#BlogTour #Extract ~ A Conspiracy of Bones by Kathy Reichs @KathyReichs @SimonSchusterUK @AnneCater #RandomThingsTours

Welcome to my stop on the blog tour for A Conspiracy of Bones by Kathy Reichs.

A Conspiracy of Bones is published on 21st March 2020 by Simon and Schuster.

Kathy Reichs

It’s sweltering in Charlotte, North Carolina, and Temperance Brennan, still recovering from neurosurgery following an aneurysm, is battling nightmares, migraines, and what she thinks might be hallucinations when she receives a series of mysterious text messages, each containing a new picture of a corpse that is missing its face and hands. Immediately, she’s anxious to know who the dead man is, and why the images were sent to her.
 
An identified corpse soon turns up, only partly answering her questions.
 
To win answers to the others, including the man’s identity, she must go rogue. With help from a number of law enforcement associates including her Montreal beau Andrew Ryan and the always-ready-with-a-smart-quip, ex-homicide investigator Skinny Slidell, and utilizing new cutting-edge forensic methods, Tempe draws closer to the astonishing truth.
 
But the more she uncovers, the darker and more twisted the picture becomes …

* * * * * * * *

A big thank you to Anne Cater and the publisher for sending me with an extract to share with you today.

Friday, June 22

Reactions to pressure vary. Some people are ductile, able to stretch. Others are brittle, powerless to bend. Physicists talk of stress-strain curves. One thing is certain. If the burden is too great, or the loading too rapid, anyone can snap.

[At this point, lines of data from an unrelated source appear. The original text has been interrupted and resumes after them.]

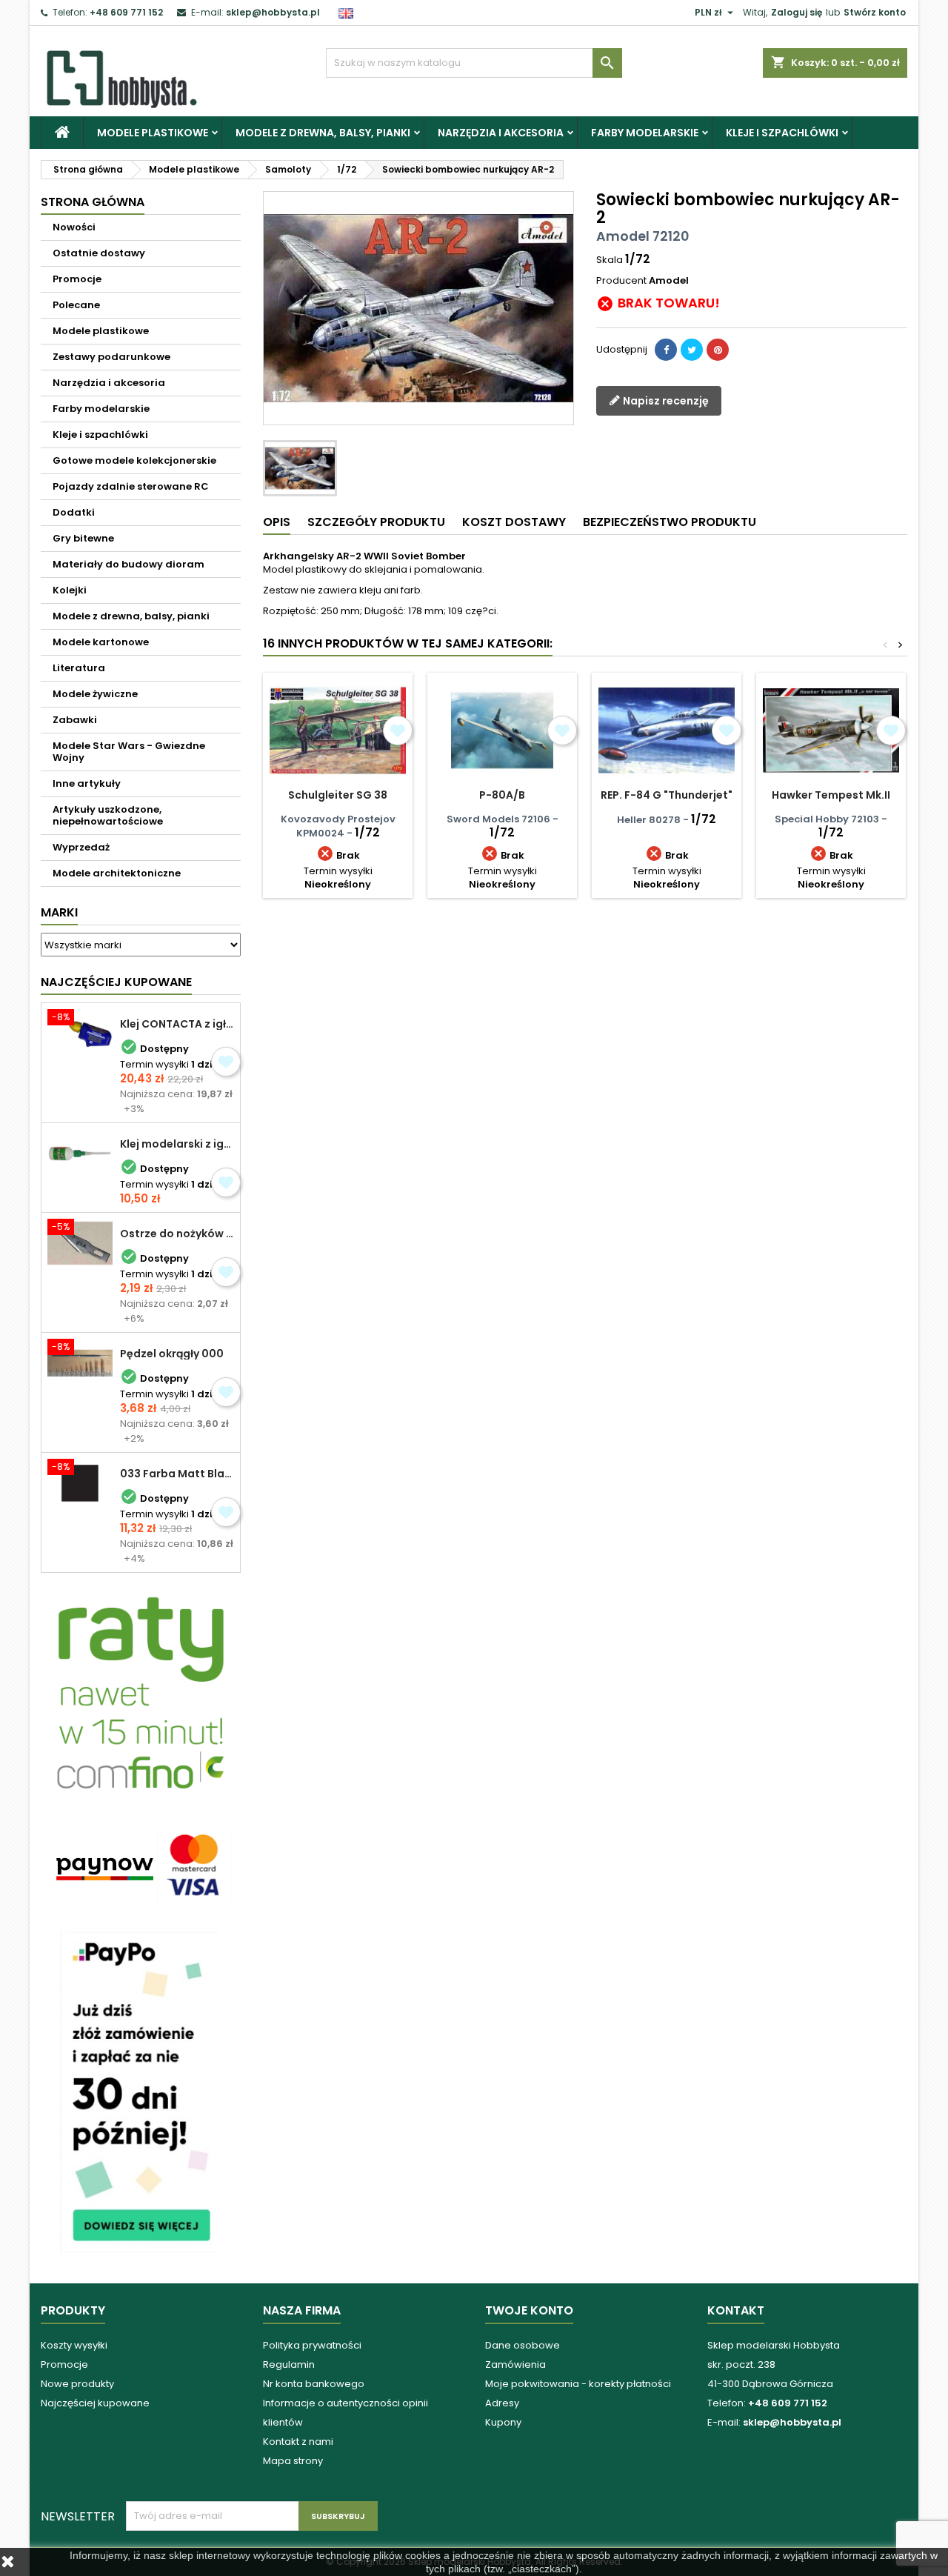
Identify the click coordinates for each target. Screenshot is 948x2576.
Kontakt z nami (298, 2441)
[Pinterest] (718, 350)
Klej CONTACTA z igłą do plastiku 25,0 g (177, 1024)
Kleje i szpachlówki (782, 132)
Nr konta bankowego (313, 2384)
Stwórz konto (875, 12)
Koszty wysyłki (74, 2345)
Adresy (502, 2403)
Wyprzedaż (81, 847)
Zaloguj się (796, 12)
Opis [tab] (276, 521)
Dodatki (74, 512)
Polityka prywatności (312, 2345)
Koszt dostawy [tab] (514, 521)
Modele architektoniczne (117, 873)
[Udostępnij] (666, 350)
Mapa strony (293, 2461)
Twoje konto (529, 2310)
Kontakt (735, 2310)
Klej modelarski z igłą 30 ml (177, 1144)
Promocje (77, 279)
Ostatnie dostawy (99, 253)
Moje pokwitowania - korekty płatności (578, 2384)
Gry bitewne (83, 538)
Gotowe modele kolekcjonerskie (134, 460)
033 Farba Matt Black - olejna (177, 1474)
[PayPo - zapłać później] (141, 2091)
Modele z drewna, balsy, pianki (323, 132)
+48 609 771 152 (126, 12)
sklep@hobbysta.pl (273, 12)
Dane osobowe (522, 2345)
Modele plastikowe (152, 132)
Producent (621, 280)
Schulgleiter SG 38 (337, 795)
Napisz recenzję (665, 400)
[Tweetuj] (692, 350)
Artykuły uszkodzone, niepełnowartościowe (108, 815)
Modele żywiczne (95, 694)
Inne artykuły (87, 783)
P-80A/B (502, 795)
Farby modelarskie (644, 132)
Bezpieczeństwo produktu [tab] (669, 521)
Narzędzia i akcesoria (501, 132)
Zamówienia (515, 2364)
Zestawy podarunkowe (111, 357)
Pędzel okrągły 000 (172, 1353)
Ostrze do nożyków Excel (177, 1233)
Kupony (503, 2422)
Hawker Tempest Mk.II (831, 795)
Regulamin (289, 2364)
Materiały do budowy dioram (128, 564)
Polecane (76, 305)
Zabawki (75, 720)
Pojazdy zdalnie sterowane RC (131, 486)
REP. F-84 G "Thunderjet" (666, 795)
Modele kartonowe (101, 642)
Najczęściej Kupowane (116, 982)
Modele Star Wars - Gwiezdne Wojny (129, 752)
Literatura (79, 668)
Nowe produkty (77, 2384)
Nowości (74, 227)
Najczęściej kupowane (95, 2403)
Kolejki (70, 590)
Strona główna (92, 201)
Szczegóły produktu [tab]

I know. I reached my breaking point the summer after my boss was murdered. Moi. The igneous rock of emotion. And I’m not talking about just the nightmares.

To be fair, Larabee’s death wasn’t the immediate or sole trigger. There was Andrew Ryan, my longtime lover and cop-partner in investigating homicides in Quebec. Succumbing to pressure, I’d agreed to cohabitate with Ryan on both the Montreal and Charlotte ends of our geographically complex relationship. There was Katy’s posting in Afghanistan. Mama’s cancer. Pete’s news about Boyd. My diagnosis, then surgery. The migraines. A world of stressors was chafing my personal curve.

Looking back, I admit I spun out of orbit. Perhaps going rogue was an attempt to steer unsteerable forces. A bird-flip to aging. To the renegade vessel threatening havoc in my brain. Perhaps it was a cry for Ryan’s attention. A subconscious effort to drive him away? Or maybe it was just the goddamn Carolina heat.

Who knows? I was holding my own until the faceless man sent me over the edge. His remains and the subsequent investigation punched a black hole in my smug little world.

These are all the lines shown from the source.